The #1 Mercedes of Bernd Schneider/Maro Engel/Nico Bastian scored pole position and led the majority of the first eight hours of the race before a failure on the right-rear of the SLS saw it garage bound.
The trio eventually finished in seventh position, five laps adrift of the winning Maranello Ferrari.
Two HWA engineers were at Bathurst assisting the Erebus and HTP Mercedes teams, and will likely bring components back with them to Germany.
“It had a rear hub issue, for some reason the drive pegs came loose inside the wheel, which meant the wheel came loose and had a vibration,” Erebus team manager Barry Ryan told Speedcafe.com after the race.
“We don't know exactly how it happened or why it happened yet but it just developed a vibration and then found a problem with the hub.
“HWA will investigate what happened. They've already started looking into what went wrong and they're incredibly thorough with this sort of thing. It'll be fixed pretty quick.”
Although unable to rule it out, Ryan does not believe that a high-speed trip through the McPhillamy Park gravel for Nico Bastian during the race played a part in the problem.

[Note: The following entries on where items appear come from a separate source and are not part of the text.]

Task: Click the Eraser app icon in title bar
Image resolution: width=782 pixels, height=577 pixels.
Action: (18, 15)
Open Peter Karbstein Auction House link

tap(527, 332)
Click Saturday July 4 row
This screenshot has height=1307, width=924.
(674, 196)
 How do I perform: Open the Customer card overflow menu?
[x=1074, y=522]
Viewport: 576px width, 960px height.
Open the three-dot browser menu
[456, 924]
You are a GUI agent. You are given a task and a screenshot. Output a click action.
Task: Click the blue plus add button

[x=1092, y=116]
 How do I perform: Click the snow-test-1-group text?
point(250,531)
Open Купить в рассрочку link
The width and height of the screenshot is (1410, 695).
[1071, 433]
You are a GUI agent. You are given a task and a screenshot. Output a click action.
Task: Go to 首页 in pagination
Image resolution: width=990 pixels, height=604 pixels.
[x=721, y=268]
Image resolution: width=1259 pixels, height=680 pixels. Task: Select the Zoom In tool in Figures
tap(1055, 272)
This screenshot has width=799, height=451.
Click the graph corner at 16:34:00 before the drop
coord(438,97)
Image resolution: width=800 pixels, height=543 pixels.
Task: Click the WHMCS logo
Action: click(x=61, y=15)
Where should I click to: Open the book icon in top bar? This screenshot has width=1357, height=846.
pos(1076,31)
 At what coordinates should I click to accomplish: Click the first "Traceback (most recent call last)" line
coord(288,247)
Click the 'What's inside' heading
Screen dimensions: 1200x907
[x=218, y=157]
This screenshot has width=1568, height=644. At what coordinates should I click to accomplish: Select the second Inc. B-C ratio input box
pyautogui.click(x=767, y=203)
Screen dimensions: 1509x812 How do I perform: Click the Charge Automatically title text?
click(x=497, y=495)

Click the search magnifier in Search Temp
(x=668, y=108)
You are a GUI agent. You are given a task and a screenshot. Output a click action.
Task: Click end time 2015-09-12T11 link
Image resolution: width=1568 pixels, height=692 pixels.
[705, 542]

“I don't think so,” he said of whether it could have been a factor. “He did hit something when he went through there that tore part of the rear bumper off, but there was no damage on the rim. We'll have to see.
“It (the problem) was just such a shame because we were strong and just driving to a lap time to ensure we could get to the end without putting a set of brake pads on it.
“We were in a very good position to fight anyone at the end if we had to.”
Erebus managed to escape with a third place finish through its Will Davison/Jack Le Brocq/Greg Crick driven second entry despite the #63 SLS suffering significant damage during the race.
The car clipped a kangaroo in the opening minutes with Le Brocq at the wheel in an incident that took the #23 JBS Lamobrghini out of the race completely.
Estimating that it would drop two laps changing the front splitter even under Safety Car, the team elected to continually make minor repairs during the day as the drivers adjusted to the ill-effects of the damage.
Although a mid-race hit from Crick on the #65 Daytona at The Dipper furthered mangled the front-end, Davison was able to lap in the 2:05s in the run to the flag as he held out Shane van Gisbergen in the charging McLaren.
“To hit that kangaroo and do all that damage on the front, we thought we'd just be limping home from there,” said Ryan of the second car.
“But at every pitstop we tried to fix it a little bit and then Cricky had a slight hit with someone but we kept pressing on and it hung in there.
“The drivers just found a way around it in a different style. They worked with each other and taught each other to get around the problems.
“It was still pretty fast at the end even though it had really bad understeer. All three drivers did a tremendous job in that car.”
Erebus has already confirmed that reigning Porsche GT3 Cup Challenge winner Richard Muscat will step into one of its SLSs for an assault on this year's Australian GT Championship.
A decision on whether to run the second car in the AGTC or save it for international events, potentially including the Spa 24 Hours or Macau GT Cup, is due to be made within the next fortnight.